Esscom investigating alleged secret plot to invade Sabah


KOTA KINABALU: Sabah security forces are verifying information on a purported secret plot by Sulu militia to invade the state.

Eastern Sabah Security Command (Esscom) commander Deputy Comm Datuk Ahmad Fuad Othman (pic) said their intelligence had in fact gotten wind of such movements earlier on and had made attempts to get more information.

“Now, we are still trying to verify these allegations from our counterparts,” he said when contacted on Thursday (Dec 9).

He said border control and patrols have been tightened, and assured the public that no abnormal movements from outside Malaysian waters have been detected thus far.

Ahmad Fuad said talk of an invasion and Sulu forces trying to attack Sabah have been ongoing throughout the years.

Sabah Chief Minister Datuk Seri Hajiji Noor, when asked about this during his winding-up speech at the state legislative assembly meeting, said the state government has yet to receive information on this alleged plot.

He refused to comment further when Moyog assemblyman Datuk Darell Leiking tried to find out more.

“I cannot comment on this yet because we have not received information about this article,” he said.

According to an article by the South China Morning Post, there was a secret meeting among 19 mayors in the southern Philippines that discussed the recruitment of 600 armed fighters to invade Sabah.

The report also alleged that there are spies assigned to scope out coastal towns, though no one has infiltrated the state yet.

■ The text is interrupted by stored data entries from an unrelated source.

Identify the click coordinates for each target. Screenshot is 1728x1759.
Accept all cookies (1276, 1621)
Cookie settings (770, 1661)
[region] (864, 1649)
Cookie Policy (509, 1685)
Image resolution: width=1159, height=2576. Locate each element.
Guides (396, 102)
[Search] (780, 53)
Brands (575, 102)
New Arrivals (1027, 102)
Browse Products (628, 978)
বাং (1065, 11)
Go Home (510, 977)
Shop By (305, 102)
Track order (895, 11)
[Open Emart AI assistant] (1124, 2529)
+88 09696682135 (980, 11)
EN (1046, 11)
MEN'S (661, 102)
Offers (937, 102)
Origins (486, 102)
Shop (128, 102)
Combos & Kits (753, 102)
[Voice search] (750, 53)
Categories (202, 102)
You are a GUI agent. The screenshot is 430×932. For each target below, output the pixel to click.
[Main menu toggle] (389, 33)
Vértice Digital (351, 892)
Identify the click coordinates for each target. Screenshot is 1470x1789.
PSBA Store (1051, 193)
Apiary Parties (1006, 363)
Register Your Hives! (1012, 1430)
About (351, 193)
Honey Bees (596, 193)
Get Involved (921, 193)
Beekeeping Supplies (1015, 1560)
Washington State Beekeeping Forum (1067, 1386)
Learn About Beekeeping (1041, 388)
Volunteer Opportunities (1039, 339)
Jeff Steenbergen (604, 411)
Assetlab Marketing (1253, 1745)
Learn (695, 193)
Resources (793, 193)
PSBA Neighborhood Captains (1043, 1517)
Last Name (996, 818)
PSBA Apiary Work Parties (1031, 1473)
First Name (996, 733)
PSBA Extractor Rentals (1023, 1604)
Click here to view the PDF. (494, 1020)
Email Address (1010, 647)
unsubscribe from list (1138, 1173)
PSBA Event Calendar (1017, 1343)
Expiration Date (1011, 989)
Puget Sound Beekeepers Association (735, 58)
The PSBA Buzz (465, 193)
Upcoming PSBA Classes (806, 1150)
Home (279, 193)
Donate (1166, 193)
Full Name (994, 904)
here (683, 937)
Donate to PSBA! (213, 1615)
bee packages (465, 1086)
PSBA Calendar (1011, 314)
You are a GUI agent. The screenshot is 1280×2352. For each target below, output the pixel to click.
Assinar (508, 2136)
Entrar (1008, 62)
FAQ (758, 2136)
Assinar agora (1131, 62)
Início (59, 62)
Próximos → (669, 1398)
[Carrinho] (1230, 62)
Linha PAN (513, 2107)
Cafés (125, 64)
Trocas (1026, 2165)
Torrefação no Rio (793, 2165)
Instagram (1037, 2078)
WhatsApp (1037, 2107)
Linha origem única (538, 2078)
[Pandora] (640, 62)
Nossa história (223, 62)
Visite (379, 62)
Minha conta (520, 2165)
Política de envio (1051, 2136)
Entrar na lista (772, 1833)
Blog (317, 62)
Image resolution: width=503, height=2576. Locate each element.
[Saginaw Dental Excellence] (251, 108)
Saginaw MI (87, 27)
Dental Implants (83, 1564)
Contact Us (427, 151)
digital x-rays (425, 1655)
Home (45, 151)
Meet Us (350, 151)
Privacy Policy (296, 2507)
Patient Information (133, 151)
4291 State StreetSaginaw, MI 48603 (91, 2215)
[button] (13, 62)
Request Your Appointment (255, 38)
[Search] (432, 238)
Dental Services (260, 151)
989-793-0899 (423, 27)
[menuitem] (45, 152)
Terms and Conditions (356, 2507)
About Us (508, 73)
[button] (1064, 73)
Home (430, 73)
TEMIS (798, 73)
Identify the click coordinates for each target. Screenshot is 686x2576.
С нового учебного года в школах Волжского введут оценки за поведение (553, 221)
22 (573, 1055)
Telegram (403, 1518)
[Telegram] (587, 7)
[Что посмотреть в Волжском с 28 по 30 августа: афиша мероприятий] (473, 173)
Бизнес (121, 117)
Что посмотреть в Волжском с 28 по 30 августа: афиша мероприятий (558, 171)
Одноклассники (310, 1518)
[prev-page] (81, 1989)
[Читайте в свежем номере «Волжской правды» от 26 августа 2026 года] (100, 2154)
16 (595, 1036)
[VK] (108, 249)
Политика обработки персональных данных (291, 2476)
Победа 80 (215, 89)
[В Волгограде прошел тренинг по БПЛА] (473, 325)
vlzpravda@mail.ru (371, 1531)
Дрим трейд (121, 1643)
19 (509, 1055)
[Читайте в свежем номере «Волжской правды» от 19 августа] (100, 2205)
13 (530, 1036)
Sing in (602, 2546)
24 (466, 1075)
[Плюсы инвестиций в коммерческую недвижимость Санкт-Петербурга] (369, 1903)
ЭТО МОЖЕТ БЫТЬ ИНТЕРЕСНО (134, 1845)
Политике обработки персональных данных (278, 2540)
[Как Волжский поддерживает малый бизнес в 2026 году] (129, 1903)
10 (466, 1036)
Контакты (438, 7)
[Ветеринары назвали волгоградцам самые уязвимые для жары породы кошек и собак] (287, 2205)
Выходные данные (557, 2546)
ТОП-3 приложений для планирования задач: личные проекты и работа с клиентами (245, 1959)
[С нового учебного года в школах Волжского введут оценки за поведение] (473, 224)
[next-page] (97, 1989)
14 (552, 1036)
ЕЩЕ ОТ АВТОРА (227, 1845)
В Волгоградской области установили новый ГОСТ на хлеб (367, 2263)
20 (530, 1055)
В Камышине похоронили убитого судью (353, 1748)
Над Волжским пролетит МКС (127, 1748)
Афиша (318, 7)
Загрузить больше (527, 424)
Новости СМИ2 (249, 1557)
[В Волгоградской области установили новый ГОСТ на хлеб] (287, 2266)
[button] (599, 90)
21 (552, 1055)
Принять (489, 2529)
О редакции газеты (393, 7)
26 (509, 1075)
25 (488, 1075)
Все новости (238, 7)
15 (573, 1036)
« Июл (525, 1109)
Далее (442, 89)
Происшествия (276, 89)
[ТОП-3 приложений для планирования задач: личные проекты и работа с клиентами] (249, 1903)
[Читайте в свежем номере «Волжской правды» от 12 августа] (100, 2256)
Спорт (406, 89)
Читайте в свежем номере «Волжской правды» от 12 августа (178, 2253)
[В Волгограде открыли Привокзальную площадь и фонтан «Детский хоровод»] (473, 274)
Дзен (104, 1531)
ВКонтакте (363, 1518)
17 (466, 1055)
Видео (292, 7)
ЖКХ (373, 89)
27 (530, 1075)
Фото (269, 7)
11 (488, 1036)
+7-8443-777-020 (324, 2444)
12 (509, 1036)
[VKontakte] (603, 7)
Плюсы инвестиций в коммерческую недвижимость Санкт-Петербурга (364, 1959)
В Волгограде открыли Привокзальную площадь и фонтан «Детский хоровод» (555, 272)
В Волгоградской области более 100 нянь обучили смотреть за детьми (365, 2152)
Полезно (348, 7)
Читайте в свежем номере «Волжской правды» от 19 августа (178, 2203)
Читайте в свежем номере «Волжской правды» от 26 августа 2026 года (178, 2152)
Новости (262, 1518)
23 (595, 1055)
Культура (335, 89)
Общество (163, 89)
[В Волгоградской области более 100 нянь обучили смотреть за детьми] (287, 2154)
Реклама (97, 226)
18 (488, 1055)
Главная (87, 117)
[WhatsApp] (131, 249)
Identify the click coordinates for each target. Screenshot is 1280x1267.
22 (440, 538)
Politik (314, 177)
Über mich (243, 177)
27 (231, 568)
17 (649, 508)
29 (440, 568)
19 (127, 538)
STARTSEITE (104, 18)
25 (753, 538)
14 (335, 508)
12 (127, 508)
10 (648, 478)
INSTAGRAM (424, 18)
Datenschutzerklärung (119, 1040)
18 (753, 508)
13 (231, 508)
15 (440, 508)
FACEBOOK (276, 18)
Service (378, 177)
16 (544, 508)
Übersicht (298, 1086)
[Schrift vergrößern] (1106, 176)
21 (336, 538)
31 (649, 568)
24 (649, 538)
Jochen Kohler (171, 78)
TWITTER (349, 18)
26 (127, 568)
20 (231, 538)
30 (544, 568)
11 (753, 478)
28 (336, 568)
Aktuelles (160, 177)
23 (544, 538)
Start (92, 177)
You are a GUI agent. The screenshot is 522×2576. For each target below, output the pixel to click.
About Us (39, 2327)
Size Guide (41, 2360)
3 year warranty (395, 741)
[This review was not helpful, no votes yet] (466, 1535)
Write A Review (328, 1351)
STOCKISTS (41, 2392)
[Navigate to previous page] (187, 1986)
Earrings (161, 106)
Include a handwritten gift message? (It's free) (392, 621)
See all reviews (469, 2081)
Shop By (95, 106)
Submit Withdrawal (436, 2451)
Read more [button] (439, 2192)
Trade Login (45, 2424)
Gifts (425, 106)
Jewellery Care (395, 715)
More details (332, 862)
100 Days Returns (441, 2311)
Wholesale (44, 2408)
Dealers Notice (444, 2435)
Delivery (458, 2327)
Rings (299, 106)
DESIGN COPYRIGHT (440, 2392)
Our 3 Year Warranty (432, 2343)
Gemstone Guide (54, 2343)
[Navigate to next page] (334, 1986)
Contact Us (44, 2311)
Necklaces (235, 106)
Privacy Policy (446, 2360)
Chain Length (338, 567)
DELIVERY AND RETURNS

The secret meeting is believed to have been held by a senior local government official in the southern Philippines earlier this month.

The report quoted a senior regional security source.

The source allegedly said that the meeting was conducted by a locally-elected official in Sulu province, who gathered 19 mayors of the Sulu Archipelago to discuss plans to set up a “Royal Sulu Army” with a target of recruiting up to 600 men to invade Sabah.

In 2013, over 200 armed Sulu militants had entered Sabah via Lahad Datu in a bid to forcefully claim Sabah as theirs, resulting in a month-long standoff.

Dozens of people including 10 members of the Malaysian security forces and over 60 militants were killed in the skirmishes that followed.